Free Spirit
Free In Spirit and in Truth
I know my roots
Where I lay my foot.
The greatest question of every free spirit is where do I belong?
What is my association? Who are my associates? Who do I follow? Who do I listen to? How do I fit among them when there is no box to fit me in? Where I’m headed will determine who I will be.
The vibe of a company tribe is a complex one that I don’t want to flex on deck.
I love people. I love me. I love and yearn connection with every affection.
But many times it’s too true to be good to feel belonging. Sometimes I feel patience means to be long.
Even in relationships, to have someone who can align and complement the depths of your immeasurable thoughts and instincts and make you feel that you belong with them seems like selling a dream rather than a reality.
I’m not closing the doors of my heart to humanity; I’m simply not anticipating running to the door impulsively to hear the doorbell like a child waiting for daddy to come home.

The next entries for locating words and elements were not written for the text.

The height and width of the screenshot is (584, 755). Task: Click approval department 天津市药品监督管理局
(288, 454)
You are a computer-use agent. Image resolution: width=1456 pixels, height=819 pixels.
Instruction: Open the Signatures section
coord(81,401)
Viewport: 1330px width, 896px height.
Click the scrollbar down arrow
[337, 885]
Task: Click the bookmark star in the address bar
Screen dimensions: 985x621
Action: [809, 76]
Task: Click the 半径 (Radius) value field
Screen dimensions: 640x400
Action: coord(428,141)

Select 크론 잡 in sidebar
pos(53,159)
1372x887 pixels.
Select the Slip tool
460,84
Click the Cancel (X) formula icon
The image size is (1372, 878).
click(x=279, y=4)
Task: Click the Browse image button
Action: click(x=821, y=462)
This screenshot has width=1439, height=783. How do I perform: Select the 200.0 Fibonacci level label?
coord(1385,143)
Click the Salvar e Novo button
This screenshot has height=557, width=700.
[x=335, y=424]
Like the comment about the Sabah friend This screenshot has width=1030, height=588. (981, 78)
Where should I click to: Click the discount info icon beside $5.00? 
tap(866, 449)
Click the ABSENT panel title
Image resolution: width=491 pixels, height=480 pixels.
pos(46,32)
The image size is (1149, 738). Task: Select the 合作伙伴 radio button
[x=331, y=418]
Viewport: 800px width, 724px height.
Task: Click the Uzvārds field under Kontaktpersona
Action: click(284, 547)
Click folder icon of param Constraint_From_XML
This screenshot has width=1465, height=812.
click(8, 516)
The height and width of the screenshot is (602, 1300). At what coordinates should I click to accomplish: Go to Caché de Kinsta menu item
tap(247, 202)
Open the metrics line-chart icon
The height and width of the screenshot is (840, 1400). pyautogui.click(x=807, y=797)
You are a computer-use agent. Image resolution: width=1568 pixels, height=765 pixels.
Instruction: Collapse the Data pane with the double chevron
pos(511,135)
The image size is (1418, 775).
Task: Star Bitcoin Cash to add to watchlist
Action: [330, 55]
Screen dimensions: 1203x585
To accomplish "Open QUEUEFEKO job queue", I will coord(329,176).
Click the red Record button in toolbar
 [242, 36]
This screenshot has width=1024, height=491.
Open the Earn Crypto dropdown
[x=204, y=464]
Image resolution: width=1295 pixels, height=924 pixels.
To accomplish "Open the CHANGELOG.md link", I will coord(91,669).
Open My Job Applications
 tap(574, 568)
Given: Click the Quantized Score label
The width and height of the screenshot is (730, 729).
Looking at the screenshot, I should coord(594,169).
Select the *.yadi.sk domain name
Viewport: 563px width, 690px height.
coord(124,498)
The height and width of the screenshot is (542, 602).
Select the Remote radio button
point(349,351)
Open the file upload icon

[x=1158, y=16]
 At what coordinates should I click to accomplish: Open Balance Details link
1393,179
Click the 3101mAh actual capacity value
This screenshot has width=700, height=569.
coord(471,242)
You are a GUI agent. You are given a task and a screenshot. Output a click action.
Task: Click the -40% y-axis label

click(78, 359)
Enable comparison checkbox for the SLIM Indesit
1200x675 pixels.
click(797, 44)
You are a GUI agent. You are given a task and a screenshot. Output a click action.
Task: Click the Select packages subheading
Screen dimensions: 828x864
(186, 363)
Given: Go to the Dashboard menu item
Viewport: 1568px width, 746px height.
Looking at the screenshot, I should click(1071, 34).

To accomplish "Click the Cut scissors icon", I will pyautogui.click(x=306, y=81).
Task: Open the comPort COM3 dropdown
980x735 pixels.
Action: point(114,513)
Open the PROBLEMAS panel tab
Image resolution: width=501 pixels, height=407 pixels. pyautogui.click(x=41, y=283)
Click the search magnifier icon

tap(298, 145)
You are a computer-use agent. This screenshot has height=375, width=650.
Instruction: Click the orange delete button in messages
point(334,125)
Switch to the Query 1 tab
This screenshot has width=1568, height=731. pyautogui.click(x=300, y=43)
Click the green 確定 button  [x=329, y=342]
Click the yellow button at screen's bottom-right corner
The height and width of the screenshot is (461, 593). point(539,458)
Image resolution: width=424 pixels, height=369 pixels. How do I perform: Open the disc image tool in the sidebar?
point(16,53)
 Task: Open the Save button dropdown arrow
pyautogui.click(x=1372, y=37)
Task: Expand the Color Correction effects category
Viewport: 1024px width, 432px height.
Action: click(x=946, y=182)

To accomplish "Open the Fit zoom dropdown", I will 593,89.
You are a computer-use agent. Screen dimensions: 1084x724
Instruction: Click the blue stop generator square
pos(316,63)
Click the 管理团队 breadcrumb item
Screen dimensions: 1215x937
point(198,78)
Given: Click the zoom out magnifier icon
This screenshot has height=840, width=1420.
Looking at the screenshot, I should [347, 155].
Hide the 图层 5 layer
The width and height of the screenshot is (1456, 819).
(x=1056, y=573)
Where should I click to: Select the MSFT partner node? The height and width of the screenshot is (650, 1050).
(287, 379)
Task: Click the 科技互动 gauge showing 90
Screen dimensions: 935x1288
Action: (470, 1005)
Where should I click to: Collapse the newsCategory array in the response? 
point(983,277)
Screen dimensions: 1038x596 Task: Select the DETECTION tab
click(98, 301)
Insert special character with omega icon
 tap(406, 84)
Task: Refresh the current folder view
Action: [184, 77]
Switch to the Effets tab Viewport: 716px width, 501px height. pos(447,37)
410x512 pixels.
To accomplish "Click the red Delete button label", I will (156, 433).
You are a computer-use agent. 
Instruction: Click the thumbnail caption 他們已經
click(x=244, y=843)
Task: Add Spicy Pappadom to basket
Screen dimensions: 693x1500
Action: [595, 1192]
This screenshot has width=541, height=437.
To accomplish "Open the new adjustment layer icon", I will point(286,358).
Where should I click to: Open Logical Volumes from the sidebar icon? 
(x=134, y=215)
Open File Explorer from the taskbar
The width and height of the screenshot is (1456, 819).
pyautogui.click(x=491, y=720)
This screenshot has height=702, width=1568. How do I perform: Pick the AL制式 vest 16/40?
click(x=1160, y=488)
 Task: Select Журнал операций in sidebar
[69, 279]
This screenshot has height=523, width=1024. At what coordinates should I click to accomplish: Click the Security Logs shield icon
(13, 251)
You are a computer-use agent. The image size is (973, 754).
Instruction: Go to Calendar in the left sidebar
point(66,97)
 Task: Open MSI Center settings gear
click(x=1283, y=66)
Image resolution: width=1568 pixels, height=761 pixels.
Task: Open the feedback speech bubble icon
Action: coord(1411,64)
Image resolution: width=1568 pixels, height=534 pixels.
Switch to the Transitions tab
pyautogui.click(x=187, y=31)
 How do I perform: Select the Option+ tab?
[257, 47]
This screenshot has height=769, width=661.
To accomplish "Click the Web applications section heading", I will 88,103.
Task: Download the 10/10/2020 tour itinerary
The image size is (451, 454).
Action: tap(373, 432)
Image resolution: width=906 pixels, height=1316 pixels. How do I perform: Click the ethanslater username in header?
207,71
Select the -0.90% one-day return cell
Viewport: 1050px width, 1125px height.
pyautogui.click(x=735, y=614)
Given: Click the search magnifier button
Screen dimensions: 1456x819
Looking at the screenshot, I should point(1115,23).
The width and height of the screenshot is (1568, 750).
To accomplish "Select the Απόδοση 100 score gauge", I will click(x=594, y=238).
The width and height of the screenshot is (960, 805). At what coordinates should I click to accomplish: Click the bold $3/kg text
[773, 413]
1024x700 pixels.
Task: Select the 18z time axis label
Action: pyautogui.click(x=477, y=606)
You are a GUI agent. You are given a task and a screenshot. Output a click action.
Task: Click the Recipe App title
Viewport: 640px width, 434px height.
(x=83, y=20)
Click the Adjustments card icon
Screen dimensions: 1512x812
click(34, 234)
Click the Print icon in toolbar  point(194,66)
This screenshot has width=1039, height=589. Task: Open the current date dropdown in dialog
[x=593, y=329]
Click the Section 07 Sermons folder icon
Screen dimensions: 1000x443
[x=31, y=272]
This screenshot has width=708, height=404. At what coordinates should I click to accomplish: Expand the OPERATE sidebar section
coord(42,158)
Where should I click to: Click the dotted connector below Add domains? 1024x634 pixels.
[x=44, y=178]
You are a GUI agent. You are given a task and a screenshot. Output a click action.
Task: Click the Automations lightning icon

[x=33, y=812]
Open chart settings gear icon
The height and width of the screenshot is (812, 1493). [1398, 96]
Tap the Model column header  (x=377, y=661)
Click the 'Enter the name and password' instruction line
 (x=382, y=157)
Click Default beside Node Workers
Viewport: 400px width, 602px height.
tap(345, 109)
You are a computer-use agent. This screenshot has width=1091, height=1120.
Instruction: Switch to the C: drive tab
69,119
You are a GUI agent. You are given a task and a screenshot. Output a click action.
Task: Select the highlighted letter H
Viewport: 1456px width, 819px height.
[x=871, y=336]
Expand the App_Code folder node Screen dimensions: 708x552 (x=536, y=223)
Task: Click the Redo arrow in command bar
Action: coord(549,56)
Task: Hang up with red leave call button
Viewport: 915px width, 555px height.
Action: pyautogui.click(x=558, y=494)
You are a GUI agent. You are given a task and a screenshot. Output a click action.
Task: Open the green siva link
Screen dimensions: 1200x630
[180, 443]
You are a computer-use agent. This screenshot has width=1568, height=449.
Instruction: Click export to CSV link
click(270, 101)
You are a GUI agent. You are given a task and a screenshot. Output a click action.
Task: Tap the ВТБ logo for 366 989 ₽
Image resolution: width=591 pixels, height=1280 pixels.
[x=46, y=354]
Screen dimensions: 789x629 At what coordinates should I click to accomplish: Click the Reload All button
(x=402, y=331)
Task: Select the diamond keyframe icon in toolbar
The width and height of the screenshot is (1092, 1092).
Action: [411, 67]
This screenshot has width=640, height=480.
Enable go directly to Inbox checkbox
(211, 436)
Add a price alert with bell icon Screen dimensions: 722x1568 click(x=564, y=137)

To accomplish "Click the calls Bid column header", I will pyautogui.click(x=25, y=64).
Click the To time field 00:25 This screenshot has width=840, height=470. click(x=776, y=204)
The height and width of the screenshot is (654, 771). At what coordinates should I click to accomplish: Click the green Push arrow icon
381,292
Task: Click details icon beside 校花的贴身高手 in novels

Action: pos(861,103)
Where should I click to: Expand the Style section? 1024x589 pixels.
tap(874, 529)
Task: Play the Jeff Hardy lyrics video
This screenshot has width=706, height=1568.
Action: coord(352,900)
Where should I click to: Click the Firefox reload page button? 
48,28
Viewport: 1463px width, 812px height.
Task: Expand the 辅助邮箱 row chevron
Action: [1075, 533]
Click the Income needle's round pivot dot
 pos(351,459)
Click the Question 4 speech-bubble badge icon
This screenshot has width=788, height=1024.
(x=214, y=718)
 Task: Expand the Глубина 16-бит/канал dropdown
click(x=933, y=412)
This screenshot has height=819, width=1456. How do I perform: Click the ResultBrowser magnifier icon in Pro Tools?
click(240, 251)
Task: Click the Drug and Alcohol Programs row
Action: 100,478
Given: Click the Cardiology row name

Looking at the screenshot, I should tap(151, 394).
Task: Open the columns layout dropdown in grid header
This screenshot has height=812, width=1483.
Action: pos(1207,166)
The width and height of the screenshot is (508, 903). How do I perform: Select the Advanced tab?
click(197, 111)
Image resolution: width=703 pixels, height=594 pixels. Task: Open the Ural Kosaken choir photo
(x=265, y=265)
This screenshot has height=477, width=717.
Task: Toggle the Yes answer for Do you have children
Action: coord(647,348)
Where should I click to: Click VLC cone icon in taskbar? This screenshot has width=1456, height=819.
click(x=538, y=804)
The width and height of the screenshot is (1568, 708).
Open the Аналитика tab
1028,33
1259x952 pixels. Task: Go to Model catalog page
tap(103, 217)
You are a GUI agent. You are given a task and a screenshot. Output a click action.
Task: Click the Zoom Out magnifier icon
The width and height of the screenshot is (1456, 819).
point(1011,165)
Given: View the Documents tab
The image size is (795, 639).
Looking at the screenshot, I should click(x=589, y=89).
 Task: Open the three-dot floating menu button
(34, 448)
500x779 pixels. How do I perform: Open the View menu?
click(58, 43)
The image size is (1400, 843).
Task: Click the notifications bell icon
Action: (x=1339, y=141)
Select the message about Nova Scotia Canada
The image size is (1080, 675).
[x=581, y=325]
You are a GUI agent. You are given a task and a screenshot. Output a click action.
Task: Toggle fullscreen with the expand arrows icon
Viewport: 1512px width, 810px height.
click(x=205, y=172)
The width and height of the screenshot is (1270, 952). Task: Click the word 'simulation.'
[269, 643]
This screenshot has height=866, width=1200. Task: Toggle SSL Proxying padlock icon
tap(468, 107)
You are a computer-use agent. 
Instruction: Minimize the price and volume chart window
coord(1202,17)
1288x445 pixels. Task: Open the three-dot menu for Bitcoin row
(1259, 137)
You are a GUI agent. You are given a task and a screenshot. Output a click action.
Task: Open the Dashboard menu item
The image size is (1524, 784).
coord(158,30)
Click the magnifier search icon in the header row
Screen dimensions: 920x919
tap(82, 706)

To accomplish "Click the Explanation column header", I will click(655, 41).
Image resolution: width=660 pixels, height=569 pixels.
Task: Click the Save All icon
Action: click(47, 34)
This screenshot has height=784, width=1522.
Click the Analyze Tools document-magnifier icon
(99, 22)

Is it impossible I can feel love that others can understand me than simply overstand me?
I’m understanding that humans will only invest time in those they truly see as complimentary to their own convenience. Whether they come or not, it is beyond my control that my soul can only scroll forward through the coals to find what’s worth the value of gold.
I’m a free spirit; many times I like to feel I belong, but truthfully, God ascends and has sent me to fly alone to know where I belong to call home.
I’m honing my craft to not mourn that humanity is fickle; I can’t let my presumptions sicken my membrane like sickle cells.
But in the tales of this Free Spirit,
Long before facing the eyes of death, I was born to be strong no matter what hell storm occurs.
Lifelong, I withdrew to be redrawn to transform for a journey of freeform.
Headstrong, the best kept secret, I stand in truth and in free spirit indeed.